Lucia has been to dinner with us plenty of times since she came back into our lives. At Papà’s house. At Giovanni’s. At Roberto and Olivia’s. At my place too, once or twice, though always with more family than furniture.

But dinner with just the siblings?

Without Papà? Without the uncles?

Only once, and it was shortly after Lucia and Papà mended fences.

And that dinner had been… difficult.

That is a charitable word.

Awkward. Stilted. Everyone trying too hard not to say the wrong thing, which of course guaranteed someone would say exactly the wrong thing.

That someone was Vito.

Or Lucia.

Depending on which side of the table you were sitting on.

I set the brush down and reach for eyeliner, my mouth twisting at the memory.

The argument had been needed. I know that now. At the time, I wanted to crawl under the table and stay there until everyone just shut the hell up.

Lucia is the oldest.

Vito is the second oldest.

That sounds simple when you say it like that. A birth order fact.
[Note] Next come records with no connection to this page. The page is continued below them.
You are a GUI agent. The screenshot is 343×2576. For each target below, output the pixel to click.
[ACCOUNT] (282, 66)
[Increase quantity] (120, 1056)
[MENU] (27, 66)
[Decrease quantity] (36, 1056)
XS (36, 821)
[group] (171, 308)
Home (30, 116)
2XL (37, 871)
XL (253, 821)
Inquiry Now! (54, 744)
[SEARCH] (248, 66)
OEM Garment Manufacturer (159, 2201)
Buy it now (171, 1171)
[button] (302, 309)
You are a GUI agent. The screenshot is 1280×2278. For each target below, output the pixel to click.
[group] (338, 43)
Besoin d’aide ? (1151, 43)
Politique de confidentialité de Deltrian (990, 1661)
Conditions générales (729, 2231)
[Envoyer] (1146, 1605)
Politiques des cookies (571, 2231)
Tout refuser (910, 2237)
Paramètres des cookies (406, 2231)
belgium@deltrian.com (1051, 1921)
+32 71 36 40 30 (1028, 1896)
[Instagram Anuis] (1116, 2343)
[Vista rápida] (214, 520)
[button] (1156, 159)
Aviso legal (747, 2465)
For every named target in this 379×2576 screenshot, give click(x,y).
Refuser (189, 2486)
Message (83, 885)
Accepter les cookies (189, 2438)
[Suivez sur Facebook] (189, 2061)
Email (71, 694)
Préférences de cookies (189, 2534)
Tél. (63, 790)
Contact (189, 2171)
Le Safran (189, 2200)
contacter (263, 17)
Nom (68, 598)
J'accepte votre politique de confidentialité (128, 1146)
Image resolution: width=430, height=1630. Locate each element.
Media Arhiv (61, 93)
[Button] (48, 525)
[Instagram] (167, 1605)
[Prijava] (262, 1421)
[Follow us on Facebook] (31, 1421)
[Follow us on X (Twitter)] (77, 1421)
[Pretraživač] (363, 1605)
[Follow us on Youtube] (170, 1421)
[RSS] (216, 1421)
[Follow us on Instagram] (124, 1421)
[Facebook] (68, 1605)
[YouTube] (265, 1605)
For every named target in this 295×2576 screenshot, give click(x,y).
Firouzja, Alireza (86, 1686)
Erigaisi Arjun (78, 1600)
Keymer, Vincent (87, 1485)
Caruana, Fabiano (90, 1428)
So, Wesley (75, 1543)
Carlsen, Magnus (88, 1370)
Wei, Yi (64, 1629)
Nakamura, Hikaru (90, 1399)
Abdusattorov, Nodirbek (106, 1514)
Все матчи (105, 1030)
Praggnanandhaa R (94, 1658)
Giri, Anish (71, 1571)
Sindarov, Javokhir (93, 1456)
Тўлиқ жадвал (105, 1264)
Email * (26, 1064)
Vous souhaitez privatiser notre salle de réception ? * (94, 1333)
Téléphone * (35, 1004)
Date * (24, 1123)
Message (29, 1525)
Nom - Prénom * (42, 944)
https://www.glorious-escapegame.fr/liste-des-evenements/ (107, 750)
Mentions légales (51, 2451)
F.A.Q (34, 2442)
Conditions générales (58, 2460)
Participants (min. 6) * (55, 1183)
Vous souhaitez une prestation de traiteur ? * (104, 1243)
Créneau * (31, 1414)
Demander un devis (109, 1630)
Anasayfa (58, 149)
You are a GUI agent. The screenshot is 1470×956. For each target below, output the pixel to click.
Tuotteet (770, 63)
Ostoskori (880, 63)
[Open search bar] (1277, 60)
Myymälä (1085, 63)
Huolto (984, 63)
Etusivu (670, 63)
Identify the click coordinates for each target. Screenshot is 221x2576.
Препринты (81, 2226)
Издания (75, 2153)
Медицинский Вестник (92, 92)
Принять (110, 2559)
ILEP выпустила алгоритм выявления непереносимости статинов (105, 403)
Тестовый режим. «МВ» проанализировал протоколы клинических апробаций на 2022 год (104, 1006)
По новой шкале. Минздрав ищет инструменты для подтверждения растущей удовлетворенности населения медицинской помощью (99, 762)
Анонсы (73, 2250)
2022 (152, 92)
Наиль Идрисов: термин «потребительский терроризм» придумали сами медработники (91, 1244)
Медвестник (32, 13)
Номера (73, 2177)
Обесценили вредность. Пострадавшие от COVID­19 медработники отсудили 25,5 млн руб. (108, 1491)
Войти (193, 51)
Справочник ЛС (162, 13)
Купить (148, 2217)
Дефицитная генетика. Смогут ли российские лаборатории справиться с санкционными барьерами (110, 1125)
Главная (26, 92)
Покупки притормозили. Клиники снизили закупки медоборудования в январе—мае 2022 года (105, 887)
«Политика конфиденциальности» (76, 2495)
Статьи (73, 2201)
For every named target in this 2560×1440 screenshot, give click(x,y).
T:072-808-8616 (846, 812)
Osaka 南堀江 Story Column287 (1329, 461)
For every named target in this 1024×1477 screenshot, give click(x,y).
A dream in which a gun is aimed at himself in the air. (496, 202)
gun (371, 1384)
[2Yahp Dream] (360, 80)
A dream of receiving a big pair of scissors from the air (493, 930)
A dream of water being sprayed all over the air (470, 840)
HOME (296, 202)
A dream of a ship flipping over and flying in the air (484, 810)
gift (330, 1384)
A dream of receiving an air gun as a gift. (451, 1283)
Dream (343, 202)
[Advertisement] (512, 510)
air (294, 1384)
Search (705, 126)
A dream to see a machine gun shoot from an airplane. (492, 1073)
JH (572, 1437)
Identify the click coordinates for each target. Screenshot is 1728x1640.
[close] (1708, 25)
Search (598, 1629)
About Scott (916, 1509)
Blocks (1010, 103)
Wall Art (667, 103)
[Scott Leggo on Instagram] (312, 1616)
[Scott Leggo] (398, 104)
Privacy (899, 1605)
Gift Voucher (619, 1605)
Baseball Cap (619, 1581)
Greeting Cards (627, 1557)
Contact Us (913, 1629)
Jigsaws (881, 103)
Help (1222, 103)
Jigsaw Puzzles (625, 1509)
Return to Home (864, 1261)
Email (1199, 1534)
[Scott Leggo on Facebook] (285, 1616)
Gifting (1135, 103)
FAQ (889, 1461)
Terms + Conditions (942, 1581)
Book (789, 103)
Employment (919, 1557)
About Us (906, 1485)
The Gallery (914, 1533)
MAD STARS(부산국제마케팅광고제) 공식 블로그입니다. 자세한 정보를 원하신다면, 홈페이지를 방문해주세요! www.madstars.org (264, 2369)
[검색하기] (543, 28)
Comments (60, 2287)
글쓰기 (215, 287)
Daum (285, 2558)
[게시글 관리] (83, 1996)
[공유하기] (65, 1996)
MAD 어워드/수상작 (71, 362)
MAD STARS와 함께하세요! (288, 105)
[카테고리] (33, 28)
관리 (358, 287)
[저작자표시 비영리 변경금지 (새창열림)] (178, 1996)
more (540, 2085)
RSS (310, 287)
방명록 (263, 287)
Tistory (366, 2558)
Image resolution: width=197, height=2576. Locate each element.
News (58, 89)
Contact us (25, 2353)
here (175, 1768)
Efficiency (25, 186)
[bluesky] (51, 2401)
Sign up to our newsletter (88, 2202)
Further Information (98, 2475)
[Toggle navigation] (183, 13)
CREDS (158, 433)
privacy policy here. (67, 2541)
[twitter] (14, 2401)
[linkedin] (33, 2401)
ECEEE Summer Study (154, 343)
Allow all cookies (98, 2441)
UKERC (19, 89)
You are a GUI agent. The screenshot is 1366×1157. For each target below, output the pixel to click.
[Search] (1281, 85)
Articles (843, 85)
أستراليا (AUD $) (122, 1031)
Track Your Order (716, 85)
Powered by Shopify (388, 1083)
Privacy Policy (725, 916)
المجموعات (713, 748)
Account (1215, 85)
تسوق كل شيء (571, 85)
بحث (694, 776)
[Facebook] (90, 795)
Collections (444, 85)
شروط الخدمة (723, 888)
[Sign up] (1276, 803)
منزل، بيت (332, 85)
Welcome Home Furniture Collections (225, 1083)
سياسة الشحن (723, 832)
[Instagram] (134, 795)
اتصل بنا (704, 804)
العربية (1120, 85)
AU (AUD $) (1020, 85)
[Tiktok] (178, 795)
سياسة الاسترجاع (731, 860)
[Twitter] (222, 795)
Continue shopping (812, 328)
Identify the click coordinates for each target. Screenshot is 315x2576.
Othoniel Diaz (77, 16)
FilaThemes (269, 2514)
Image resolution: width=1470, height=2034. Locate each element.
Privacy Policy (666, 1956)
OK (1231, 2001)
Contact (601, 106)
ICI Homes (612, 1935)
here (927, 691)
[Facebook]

Not so simple in our family.

When Lucia testified against Papà, and he went to prison, it did more than tear the family open. It rearranged it completely. Lucia disappeared into witness protection. Papà was gone. Mama got sick shortly after. My uncles were busy stepping into the family business and filling the big shoes of the don, while everyone outside our walls watched for weakness and the chance to swoop in.

Nico and I were young.

Too young for the things we were forced to understand anyway.

And Vito—

Vito stopped being the careless second child.

He was always the heir, but he was never the oldest.

Then he became the oldest son overnight. And more. The shield, the caregiver. Both father and mother, when Mama could not be, and Papà was behind bars, and Lucia was gone.

I pause with the eyeliner near my lashes.